In the beginning there was Kyiv. Long before Ukraine and Russia existed, the city's inhabitants were already striding up and down the green hills, idling hot afternoons away on the Dnipro River and promenading along Khreshchatyk – then a stream, now the main avenue. From here, East Slavic civilisation spread all the way to Alaska.
Today, history continues to unfold. As revolution has come and gone, and as war in the east smoulders, Ukraine's capital has rebelled yet again, only this time culturally. A creative wave has swept over the city, embodied by urban art, vintage cafes and 24-hour parties. Seemingly overnight, Kyiv has become hip.
It's also cheap. You can eat at superb restaurants and drink at hidden cocktail bars for a fraction of what they would cost in the West. Kyiv's time is clearly now – or until the next revolution rolls around.
These are our favorite local haunts, touristy spots, and hidden gems throughout Kyiv.
Bila Tserkva’s wonderful Dendropark Oleksandriya is Ukraine's largest landscaped park. It's much bigger than Uman's more-heralded Sofiyivka Park, but it is not as nicely manicured and draws far fewer visitors. The park is dotted with glades, bridges, cafes, gazebos, ponds and pieces of sculpture.

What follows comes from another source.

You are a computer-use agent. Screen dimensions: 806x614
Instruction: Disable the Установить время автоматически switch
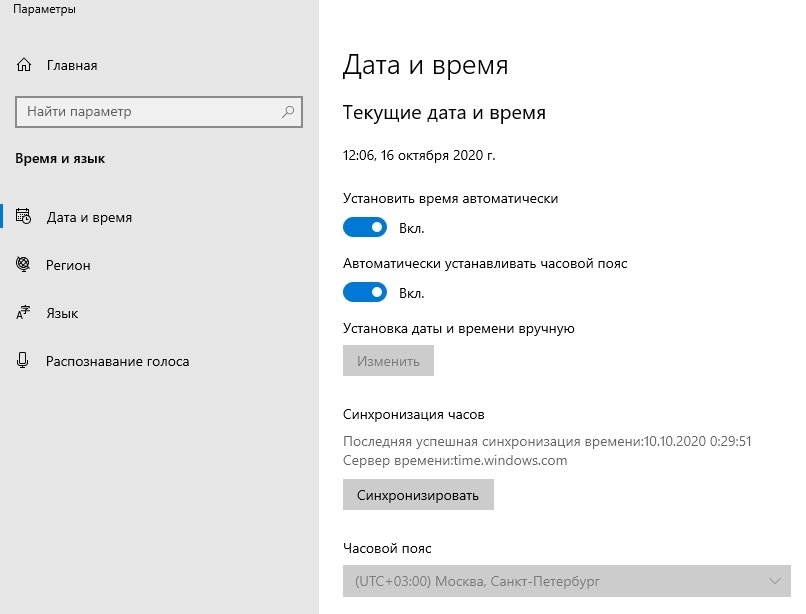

It's a lot of territory to cover on foot, so consider hiring a bicycle outside the entrance (per hr/day 35/100uah). Pick up a map of the park and the town at the park entrance (15uah). The park derives its name from Aleksandra von Engelhardt, Potemkin's niece and wife of Poland's Crown Hetman (head of the Polish army) Ksawery Branicki, who in the mid-18th century commissioned French garden architects to create this 200ha chunk of greenery. There is ample opportunity for getting lost and picnicking with the locals among the park's quietly overgrown woods and crumbling architecture. Where Polish silk dresses once rustled and aristocratic canes crunched on gravel paths, now headscarved babushkas march entrusted grandchildren on health walks and couples smooch on park benches, but the style and romantic megalomania of the Polish nobility still shines through in faded lustre. To get here, board trolleybus 1 or 4 anywhere along bul Oleksandriysky (4uah).
A beeswax candle's throw from pl Soborny is the Spaso-Preobrazhensky Cathedral, which has a much more atmospheric interior than the rather plain 1830s exterior might suggest. The complex is surrounded by attractive gardens and there's a statue of Taras Shevchenko off to the south side.